A
group of people had a bright idea to start a company some years ago. But they
did not have enough money. The capital outlay was in millions of dollars. They
asked people to buy into this company and thousands of people bought shares of
this company believing that the outfit had a future and their investments would
yield multiple dividends over time. However, the company declared losses every
year and the stakeholders were aghast. They feared for their investments. They
elected a new CEO and ordered him to conduct a full audit of the company. The
auditors discovered that the company had been making a lot of money, but the
money was stolen by the directors and the former CEO’s of the company. The
thieves, when arrested and confronted with evidence, did not want the
stakeholders to be informed of the theft. They engaged the services of lawyers
to help them keep the story from the stakeholders. They insisted that their
story should not be shared in the monthly bulletin of the company.

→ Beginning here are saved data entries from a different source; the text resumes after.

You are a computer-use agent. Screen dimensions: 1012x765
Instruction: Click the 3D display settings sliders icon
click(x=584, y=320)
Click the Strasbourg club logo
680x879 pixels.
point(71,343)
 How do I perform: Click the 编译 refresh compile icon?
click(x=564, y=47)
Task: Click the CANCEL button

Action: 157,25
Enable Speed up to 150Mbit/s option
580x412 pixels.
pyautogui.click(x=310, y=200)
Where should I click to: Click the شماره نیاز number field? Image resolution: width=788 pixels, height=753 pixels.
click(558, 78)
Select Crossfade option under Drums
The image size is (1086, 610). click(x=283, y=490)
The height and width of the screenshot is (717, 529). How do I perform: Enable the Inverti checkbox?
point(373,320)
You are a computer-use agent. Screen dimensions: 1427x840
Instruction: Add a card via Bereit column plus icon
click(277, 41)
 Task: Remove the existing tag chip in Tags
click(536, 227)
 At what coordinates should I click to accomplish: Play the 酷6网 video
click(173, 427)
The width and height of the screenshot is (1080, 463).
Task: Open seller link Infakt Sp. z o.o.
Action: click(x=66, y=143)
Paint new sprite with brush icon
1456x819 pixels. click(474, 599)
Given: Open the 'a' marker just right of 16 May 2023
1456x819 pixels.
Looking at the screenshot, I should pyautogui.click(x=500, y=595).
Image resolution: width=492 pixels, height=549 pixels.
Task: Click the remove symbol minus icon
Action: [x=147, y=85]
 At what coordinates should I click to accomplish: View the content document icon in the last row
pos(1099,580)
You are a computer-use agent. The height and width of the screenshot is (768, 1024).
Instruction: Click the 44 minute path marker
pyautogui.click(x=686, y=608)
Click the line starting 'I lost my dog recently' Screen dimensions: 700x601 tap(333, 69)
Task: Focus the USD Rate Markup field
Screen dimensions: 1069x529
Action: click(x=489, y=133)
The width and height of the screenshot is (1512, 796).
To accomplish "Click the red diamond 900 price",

They did not
want anyone to know of the damage they had caused to the company. They claimed
they had their rights to privacy. Now the company is on the brink of a collapse
and the stakeholders have no idea what will become of their investments. Many
of them have been impoverished. This is the story of Nigeria.
Nigerian
officials caught in the web of corruption and their lawyers have invented a new
phrase, “Media Justice,” which in other words means that when caught, the
sordid operations of the thieves and robbers of our commonwealth are, in their
opinion, prejudicially exposed by the media. They claim that public opinion
evoked by these exposures impinge on the rights of their clients and may
influence outcomes of judgment. Their logic is that if they stole in secrecy,
they should be made to account for their actions in secrecy. They do not want
the public to know what they did and what punishment they have been able to
bargain with the courts.
And
many of the Nigerian mainstream media, either for fear, or intimidation or even
corruption at their own level seem to have bought into this logic. It is not
uncommon to see ambiguous reports of an arrest by the anti-corruption
authorities of “a highly placed official
(names withheld) of a Federal Agency..bla bla”. In some cases, pictures of such arrested
officials, with their eyes covered by a black bar accompany these worthless
reports. The Nigerian mainstream media hardly investigate corruption cases
despite being given a free hand by President Buhari to investigate and report
anomalies in the Nigerian system. Rather, they prefer to feed on the crumbs of
the hard work of uncompromised online outlets. I doubt if the daily sales of
all newspapers in Nigeria outmatch the daily number of views of say, Sahara
Reporters.
The
looters of our commonwealth, their lawyers and the compromised mainstream media
who seek secrecy of arrest and trial of commonwealth thieves seem to be intent
on redefining democracy. Their intention is the usurpation of the role of the
public as the employer of the entire system of governance to whom reports of
good and bad should be regularly rendered by the press. They want to use the
guise of the rights of thieves to thwart the rights of the public to know what
has been happening to our commonwealth. They seek to deconstruct the rights of
180 million of us to benefit the looters.
Unfortunately,
the public is divided in its demand for exposure of thieves. It operates on the
fault lines of religion, ethnicity and clanship. Corruption and robbery of our
commonwealth are seen as an ethnic right and very often, the religious and
ethnic bigots throw away their rights as citizens who need to be informed and
accounted to, and seek to protect one of theirs caught with his/her hand in the
commonwealth till. They claim persecution of the thief either because he/she
belongs to an ethnic group or a particular religion. They do not want them
exposed. The impact of the robbery of the commonwealth on their rights as
citizens as well as on the quality of their lives is lost on them. They prefer
handouts from thieves to organized development of Nigeria. To paraphrase Ngugi
wa Thiong’o, the engineers of ethnic and religious fault lines have succeeded
in dis-membering the nation and re-membering it into ethnic and religious
agglomerations sustained by gratuitous gifts of thieves.
What
do these thieves and their lawyers call “Media
Trial”? Is it the process of informing
the stakeholders of the Nigerian commonwealth that these thieves have been
denuding our common grass? The Encarta dictionary defines trial as a “formal legal process: a formal
examination of the facts and law in a civil or criminal action before a court
of law in order to determine an issue.” No press in the world can engage in
this process. It is not their vocation. However, it is their vocation to report
on the “formal legal process” and it
is the right of the stakeholders to be informed about the process.
The
so-called media trial cannot and should not also be misrepresented as public
trial. A public trial ends in lynching and so far, none of their clients has
being lynched because of press exposures. The citizens have the right to be
informed and to follow the process in our courts to the logical conclusion of
retrieving our monies and seeing off the thieves to jail.
And
we the people must jettison the dark glasses of ethnicity and religion in order
to collectively ask for our dividends.